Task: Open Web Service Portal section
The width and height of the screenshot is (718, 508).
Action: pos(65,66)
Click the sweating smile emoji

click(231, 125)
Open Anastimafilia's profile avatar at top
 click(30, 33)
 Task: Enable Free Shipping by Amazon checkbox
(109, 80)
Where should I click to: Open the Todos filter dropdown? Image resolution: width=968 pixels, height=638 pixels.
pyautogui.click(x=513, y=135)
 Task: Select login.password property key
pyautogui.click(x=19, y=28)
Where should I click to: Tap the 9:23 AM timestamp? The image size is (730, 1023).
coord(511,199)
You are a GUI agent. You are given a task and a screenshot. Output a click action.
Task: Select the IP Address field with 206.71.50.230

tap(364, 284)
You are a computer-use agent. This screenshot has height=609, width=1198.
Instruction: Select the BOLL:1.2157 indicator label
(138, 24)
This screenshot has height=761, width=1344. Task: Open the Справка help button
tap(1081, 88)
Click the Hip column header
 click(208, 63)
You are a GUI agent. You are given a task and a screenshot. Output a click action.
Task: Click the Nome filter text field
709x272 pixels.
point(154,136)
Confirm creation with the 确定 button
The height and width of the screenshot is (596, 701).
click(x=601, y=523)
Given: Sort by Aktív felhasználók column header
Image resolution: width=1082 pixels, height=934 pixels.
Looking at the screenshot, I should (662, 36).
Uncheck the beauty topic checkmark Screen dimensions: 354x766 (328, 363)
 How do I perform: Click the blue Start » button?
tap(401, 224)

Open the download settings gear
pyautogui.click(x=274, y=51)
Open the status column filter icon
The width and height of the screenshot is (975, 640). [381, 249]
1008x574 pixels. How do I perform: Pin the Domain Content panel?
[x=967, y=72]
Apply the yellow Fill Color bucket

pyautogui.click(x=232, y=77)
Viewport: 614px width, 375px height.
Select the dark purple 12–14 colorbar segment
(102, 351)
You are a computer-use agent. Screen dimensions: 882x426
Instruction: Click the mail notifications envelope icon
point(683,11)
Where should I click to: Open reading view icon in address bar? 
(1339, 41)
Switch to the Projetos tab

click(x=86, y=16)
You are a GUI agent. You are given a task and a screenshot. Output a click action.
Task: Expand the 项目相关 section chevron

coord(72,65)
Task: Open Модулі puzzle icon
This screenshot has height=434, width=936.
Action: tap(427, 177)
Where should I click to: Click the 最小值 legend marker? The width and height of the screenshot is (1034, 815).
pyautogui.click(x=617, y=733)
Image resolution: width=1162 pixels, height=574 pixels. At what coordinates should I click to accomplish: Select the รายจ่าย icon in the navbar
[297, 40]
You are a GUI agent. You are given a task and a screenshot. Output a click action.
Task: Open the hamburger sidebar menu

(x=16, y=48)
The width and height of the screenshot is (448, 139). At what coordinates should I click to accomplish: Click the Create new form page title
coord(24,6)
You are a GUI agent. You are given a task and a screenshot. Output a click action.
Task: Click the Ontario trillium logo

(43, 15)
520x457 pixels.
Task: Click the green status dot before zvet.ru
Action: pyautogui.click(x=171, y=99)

● **GOAL OF THE EXERCISE**:
Copy every one of these records exactly as it stands, leaving nothing out.

● **RIGHT ANSWER**:
Task: Open Web Service Portal section
The width and height of the screenshot is (718, 508).
Action: pos(65,66)
Click the sweating smile emoji

click(231, 125)
Open Anastimafilia's profile avatar at top
 click(30, 33)
 Task: Enable Free Shipping by Amazon checkbox
(109, 80)
Where should I click to: Open the Todos filter dropdown? Image resolution: width=968 pixels, height=638 pixels.
pyautogui.click(x=513, y=135)
 Task: Select login.password property key
pyautogui.click(x=19, y=28)
Where should I click to: Tap the 9:23 AM timestamp? The image size is (730, 1023).
coord(511,199)
You are a GUI agent. You are given a task and a screenshot. Output a click action.
Task: Select the IP Address field with 206.71.50.230

tap(364, 284)
You are a computer-use agent. This screenshot has height=609, width=1198.
Instruction: Select the BOLL:1.2157 indicator label
(138, 24)
This screenshot has height=761, width=1344. Task: Open the Справка help button
tap(1081, 88)
Click the Hip column header
 click(208, 63)
You are a GUI agent. You are given a task and a screenshot. Output a click action.
Task: Click the Nome filter text field
709x272 pixels.
point(154,136)
Confirm creation with the 确定 button
The height and width of the screenshot is (596, 701).
click(x=601, y=523)
Given: Sort by Aktív felhasználók column header
Image resolution: width=1082 pixels, height=934 pixels.
Looking at the screenshot, I should (662, 36).
Uncheck the beauty topic checkmark Screen dimensions: 354x766 (328, 363)
 How do I perform: Click the blue Start » button?
tap(401, 224)

Open the download settings gear
pyautogui.click(x=274, y=51)
Open the status column filter icon
The width and height of the screenshot is (975, 640). [381, 249]
1008x574 pixels. How do I perform: Pin the Domain Content panel?
[x=967, y=72]
Apply the yellow Fill Color bucket

pyautogui.click(x=232, y=77)
Viewport: 614px width, 375px height.
Select the dark purple 12–14 colorbar segment
(102, 351)
You are a computer-use agent. Screen dimensions: 882x426
Instruction: Click the mail notifications envelope icon
point(683,11)
Where should I click to: Open reading view icon in address bar? 
(1339, 41)
Switch to the Projetos tab

click(x=86, y=16)
You are a GUI agent. You are given a task and a screenshot. Output a click action.
Task: Expand the 项目相关 section chevron

coord(72,65)
Task: Open Модулі puzzle icon
This screenshot has height=434, width=936.
Action: tap(427, 177)
Where should I click to: Click the 最小值 legend marker? The width and height of the screenshot is (1034, 815).
pyautogui.click(x=617, y=733)
Image resolution: width=1162 pixels, height=574 pixels. At what coordinates should I click to accomplish: Select the รายจ่าย icon in the navbar
[297, 40]
You are a GUI agent. You are given a task and a screenshot. Output a click action.
Task: Open the hamburger sidebar menu

(x=16, y=48)
The width and height of the screenshot is (448, 139). At what coordinates should I click to accomplish: Click the Create new form page title
coord(24,6)
You are a GUI agent. You are given a task and a screenshot. Output a click action.
Task: Click the Ontario trillium logo

(43, 15)
520x457 pixels.
Task: Click the green status dot before zvet.ru
Action: pyautogui.click(x=171, y=99)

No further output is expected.